[Opening Listed entries section]

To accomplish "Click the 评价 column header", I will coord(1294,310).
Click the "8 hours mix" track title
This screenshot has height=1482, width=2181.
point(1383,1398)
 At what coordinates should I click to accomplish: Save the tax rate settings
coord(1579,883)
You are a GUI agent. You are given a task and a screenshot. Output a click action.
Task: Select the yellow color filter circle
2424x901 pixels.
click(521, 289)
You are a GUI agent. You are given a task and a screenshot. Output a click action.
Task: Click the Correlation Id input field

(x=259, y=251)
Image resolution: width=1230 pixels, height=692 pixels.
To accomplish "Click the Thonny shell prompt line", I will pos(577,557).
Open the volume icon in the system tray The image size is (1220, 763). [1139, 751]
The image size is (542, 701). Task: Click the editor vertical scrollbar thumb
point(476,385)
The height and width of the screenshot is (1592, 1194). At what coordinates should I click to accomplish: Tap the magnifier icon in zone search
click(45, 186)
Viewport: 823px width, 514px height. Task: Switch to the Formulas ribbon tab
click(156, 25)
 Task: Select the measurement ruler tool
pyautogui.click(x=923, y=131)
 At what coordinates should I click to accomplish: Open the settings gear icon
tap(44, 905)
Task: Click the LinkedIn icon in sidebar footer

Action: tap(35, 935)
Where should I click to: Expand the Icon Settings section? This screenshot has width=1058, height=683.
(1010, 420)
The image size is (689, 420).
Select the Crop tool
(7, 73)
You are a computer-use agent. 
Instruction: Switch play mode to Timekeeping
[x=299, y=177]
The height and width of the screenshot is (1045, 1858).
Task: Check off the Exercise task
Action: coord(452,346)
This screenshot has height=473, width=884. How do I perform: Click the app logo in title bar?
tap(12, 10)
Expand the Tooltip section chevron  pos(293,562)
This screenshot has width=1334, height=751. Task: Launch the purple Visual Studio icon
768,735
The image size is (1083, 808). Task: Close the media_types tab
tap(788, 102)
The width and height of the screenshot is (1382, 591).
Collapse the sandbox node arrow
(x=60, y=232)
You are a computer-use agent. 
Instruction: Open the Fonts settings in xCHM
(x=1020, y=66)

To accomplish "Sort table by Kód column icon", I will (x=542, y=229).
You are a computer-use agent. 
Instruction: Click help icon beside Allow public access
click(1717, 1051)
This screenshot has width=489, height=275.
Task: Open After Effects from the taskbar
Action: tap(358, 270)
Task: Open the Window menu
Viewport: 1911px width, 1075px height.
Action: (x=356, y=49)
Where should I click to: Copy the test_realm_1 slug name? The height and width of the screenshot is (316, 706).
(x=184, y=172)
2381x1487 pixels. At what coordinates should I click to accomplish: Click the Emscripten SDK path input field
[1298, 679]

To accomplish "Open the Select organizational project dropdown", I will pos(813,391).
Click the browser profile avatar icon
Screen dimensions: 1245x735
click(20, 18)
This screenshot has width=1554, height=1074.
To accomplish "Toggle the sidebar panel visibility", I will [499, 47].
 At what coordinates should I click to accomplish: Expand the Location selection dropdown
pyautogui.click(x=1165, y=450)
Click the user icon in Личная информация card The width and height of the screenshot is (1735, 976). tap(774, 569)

[Closing Listed entries section]

Copy out only the lines above from the one with "Where should I click to: Expand" to the one with "Expand the Tooltip", inclusive, exactly as they stand.

_Exercise solution_:
Where should I click to: Expand the Icon Settings section? This screenshot has width=1058, height=683.
(1010, 420)
The image size is (689, 420).
Select the Crop tool
(7, 73)
You are a computer-use agent. 
Instruction: Switch play mode to Timekeeping
[x=299, y=177]
The height and width of the screenshot is (1045, 1858).
Task: Check off the Exercise task
Action: coord(452,346)
This screenshot has height=473, width=884. How do I perform: Click the app logo in title bar?
tap(12, 10)
Expand the Tooltip section chevron  pos(293,562)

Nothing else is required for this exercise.